Такимъ образомъ Брукъ съ утра и до вечера былъ заваленъ практикою. Его начатая брошюра оставалась нетронутою на письменномъ столѣ; онъ ночевалъ въ своей городской квартирѣ, ѣлъ на скорую руку въ гостинницѣ, на отрѣзъ отказавшись отъ обѣдовъ въ домѣ совѣтника, и долженъ былъ, по его выраженію, воровать время у своихъ паціентовъ для короткихъ визитовъ въ виллу и къ дорогой тетушкѣ Діаконусъ.
Кети видѣлась съ нимъ весьма рѣдко и потому удивилась сильной перемѣнѣ въ его наружности, что впрочемъ приписала его усидчивымъ занятіямъ. Онъ былъ блѣденъ, казался усталымъ и его задумчивое, кроткое лицо носило отпечатокъ грусти и скрытности.
Съ Кети онъ почти не говорилъ съ тѣхъ поръ, какъ она застала его въ сѣняхъ въ объятіяхъ Флоры, какъ будто онъ все еще продолжалъ сердиться на нее за ея тогдашнее нецеремонное вторженіе. Замѣтивъ холодное, недружелюбное обращеніе доктора, Кети тоже старалась по возможности избѣгать его.

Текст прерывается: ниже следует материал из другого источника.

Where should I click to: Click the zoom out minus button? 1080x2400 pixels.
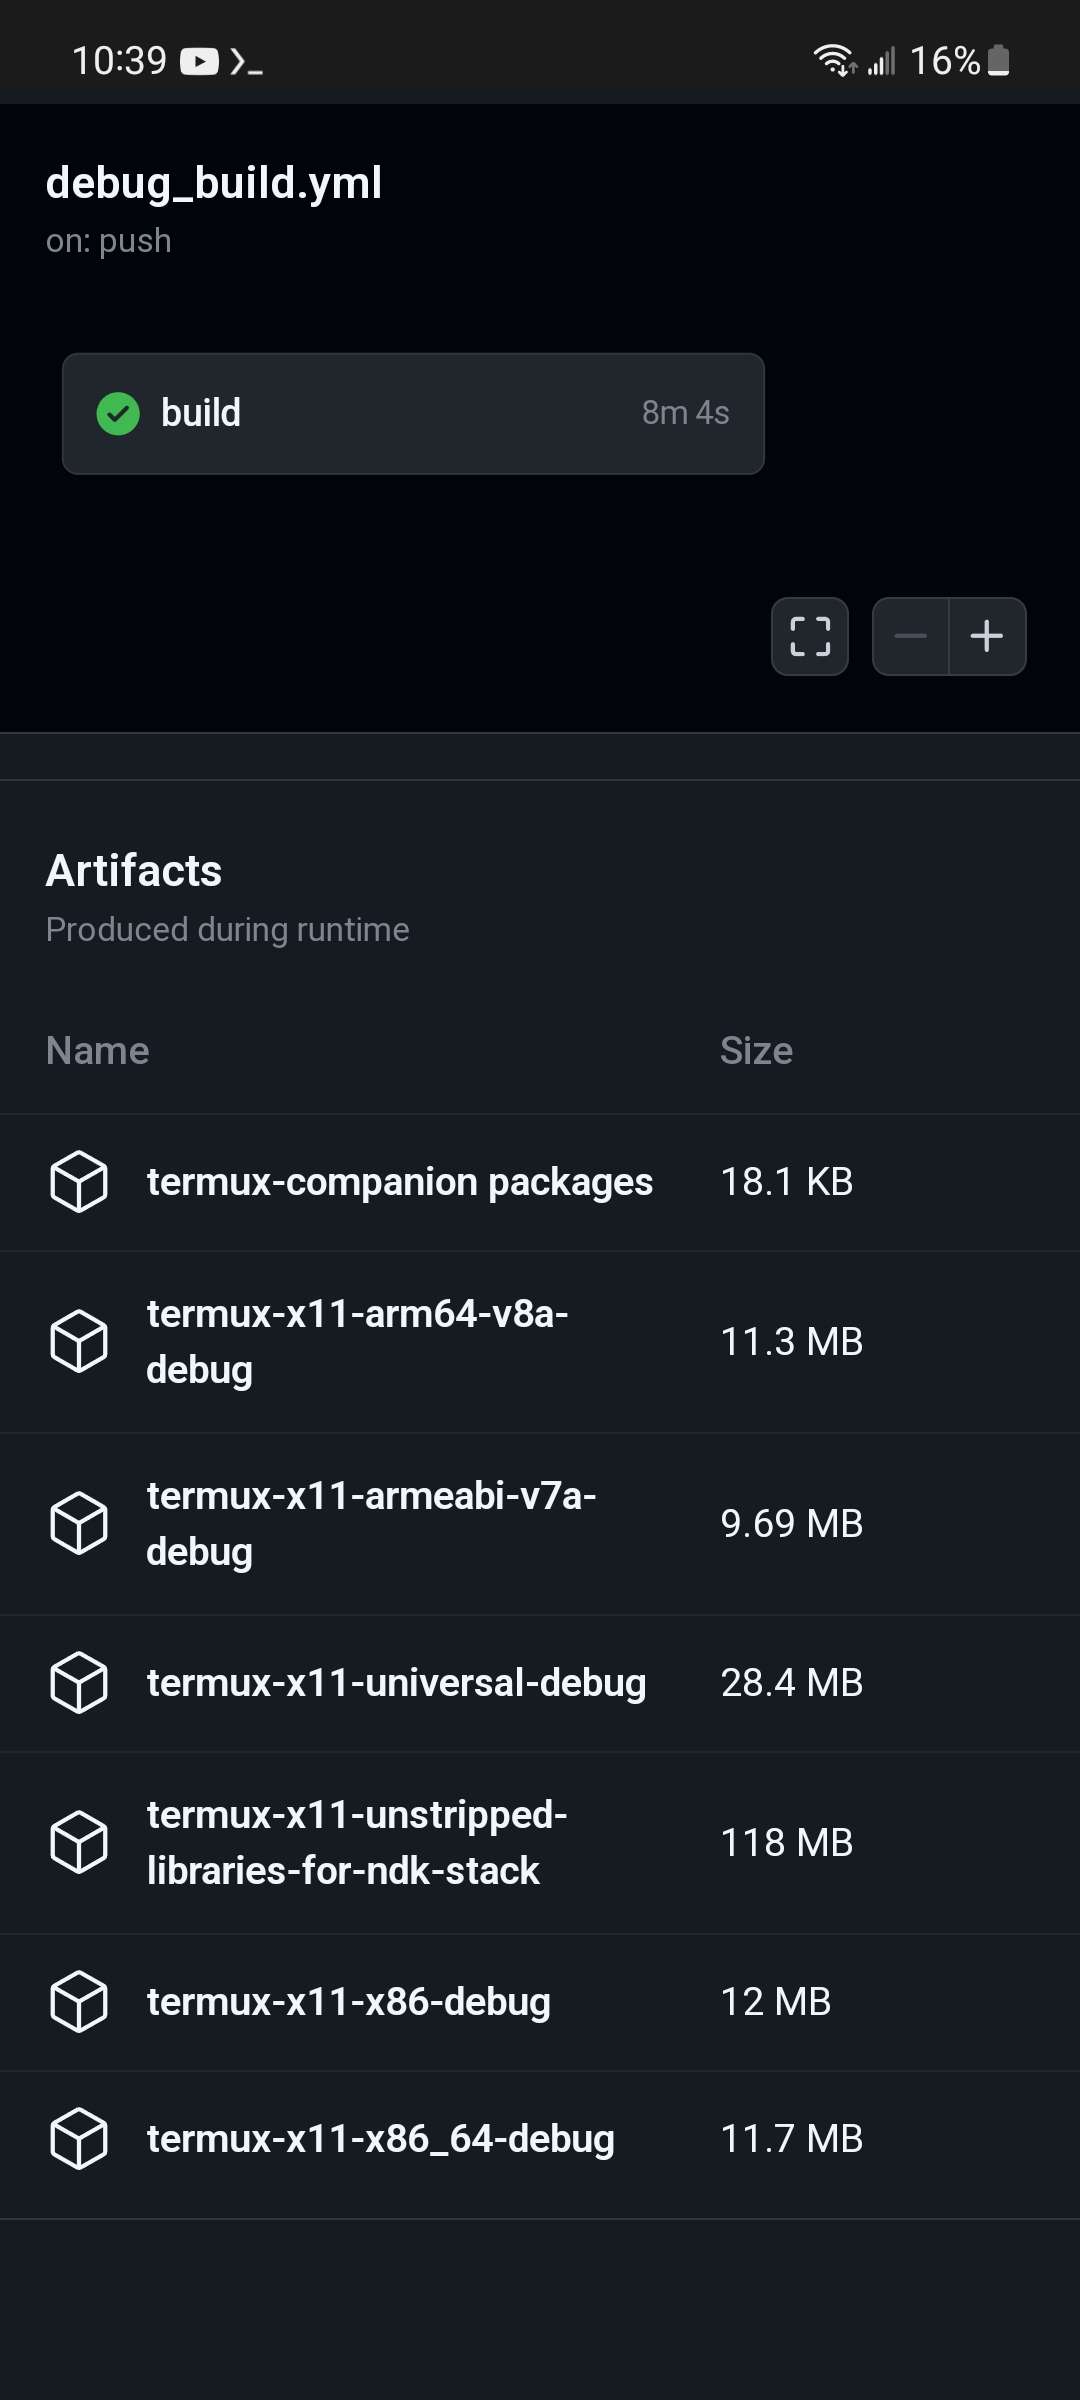[x=911, y=636]
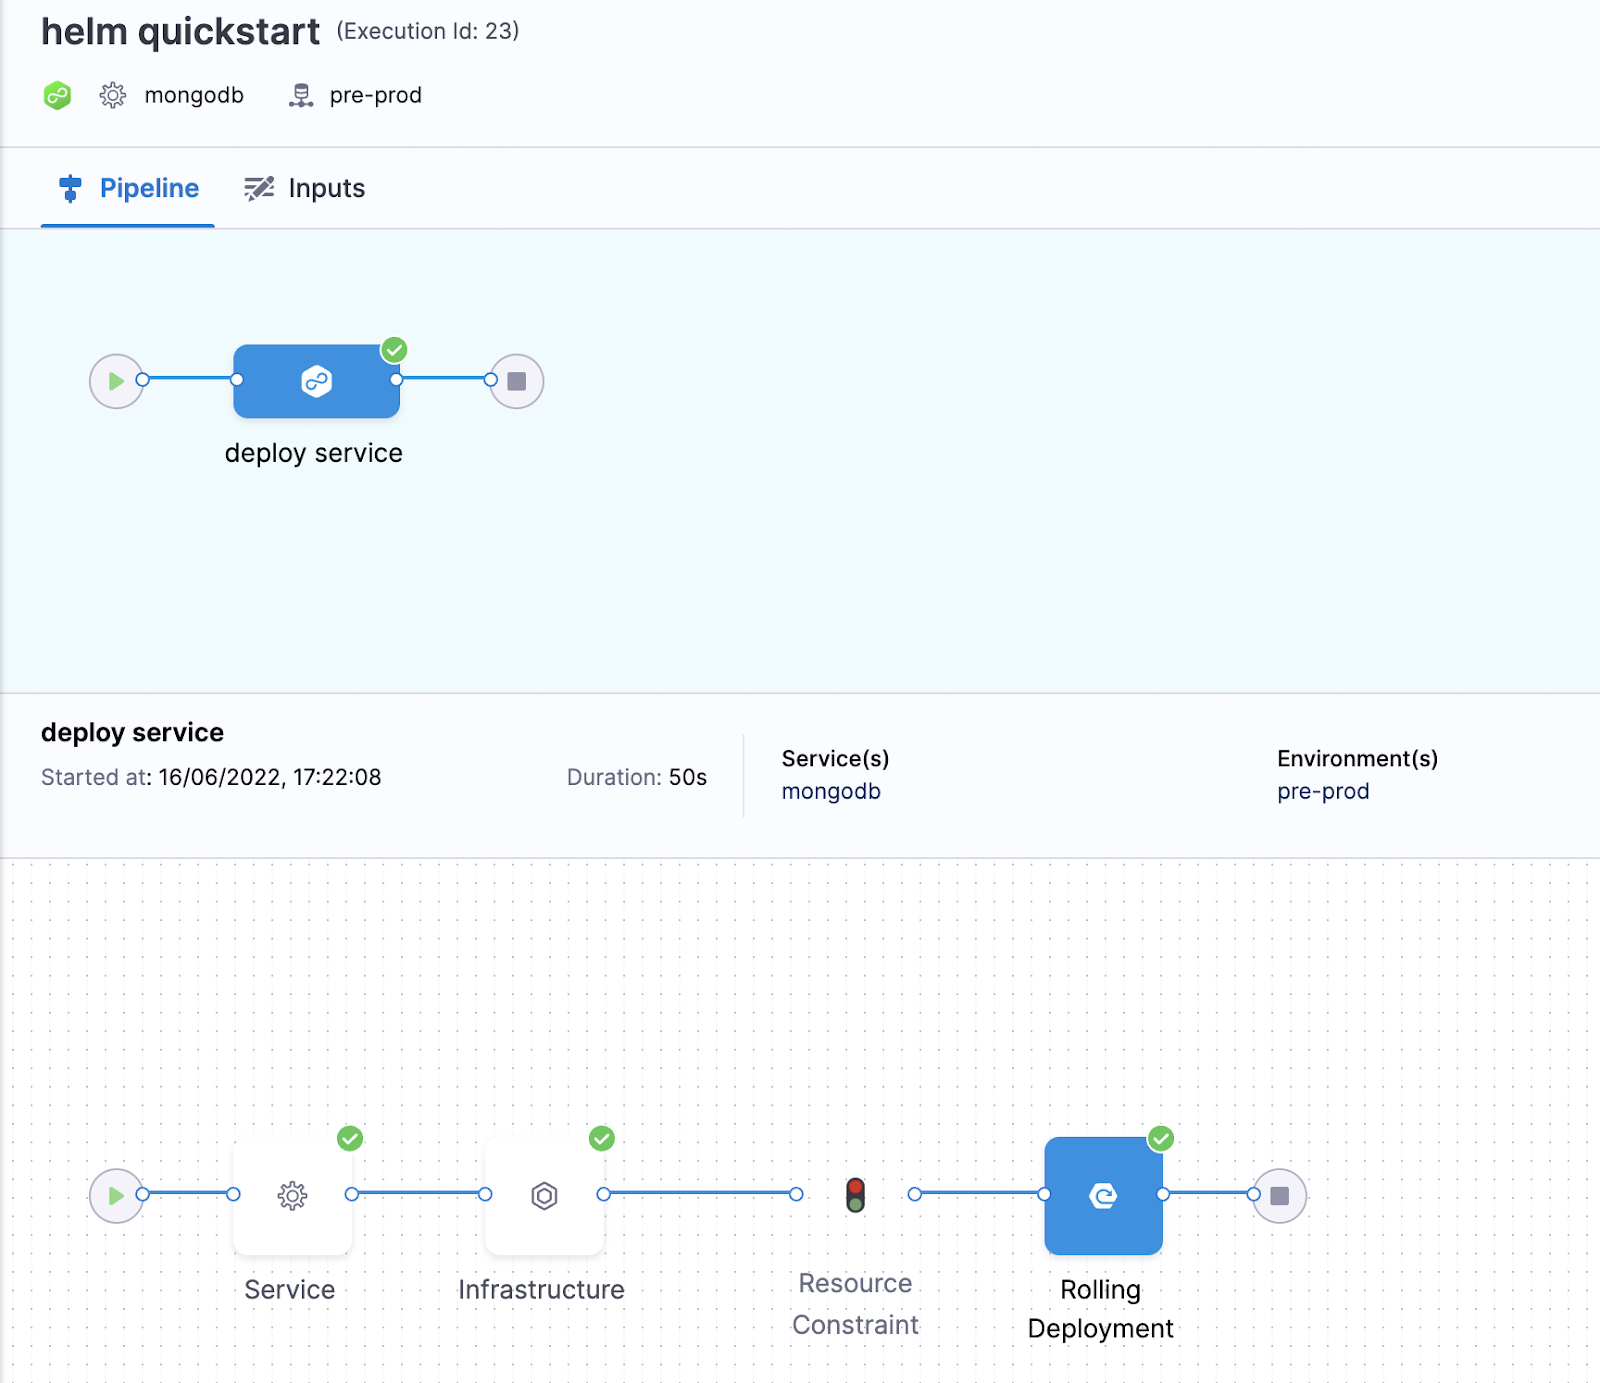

Напротивъ того, его отношенія къ Флорѣ ни на волосъ не измѣнились: онъ былъ такимъ-же холоднымъ, сдержаннымъ женихомъ, какъ въ тотъ день, когда Кети увидѣла обрученныхъ въ первый разъ. Такъ что бывали минуты, когда молодой дѣвушкѣ приходило въ голову, что возмутительная сцена въ домѣ тетушки была только произведеніемъ ея пылкой фантазіи, или, можетъ быть, Брукъ забылъ о ней и не желалъ болѣе вспоминать о минувшихъ тяжелыхъ мннутахъ!
Пожалуй, Флора ждала, что послѣ того, какъ она соизволила просить прощенія и во всемъ раскаялась, прежнія интимныя отношенія снова должны были возстановиться.
Не долженъ-ли былъ онъ испытывать безграничное счастіе при одной мысли, что скоро будетъ называть ее своею неотъемлемою собственностью.
Быть можетъ, онъ глубоко скрывалъ свое счастіе и не желалъ его показывать, думала Флора; дѣйствительно, Брукъ не изъ такихъ людей, что-бъ скоро помириться съ нею.
А въ сентябрѣ, послѣ свадьбы, все должно будетъ само собою измѣниться.
Вскорѣ наступило двадцатое мая, день рожденія Флоры. На всѣхъ столахъ ея комнаты были симметрично разставлены душистые букеты, присланные ея внимательными подругами; а самый большой изъ всѣхъ букетовъ былъ подарокъ самой герцогини, желавшей съ своей стороны поздравить невѣсту придворнаго совѣтника.
Да, это былъ день настоящаго торжества для Флоры; теперь она снова убѣдилась, что она въ самомъ дѣлѣ любимица боговъ, рожденная для избраннаго жизненнаго поприща.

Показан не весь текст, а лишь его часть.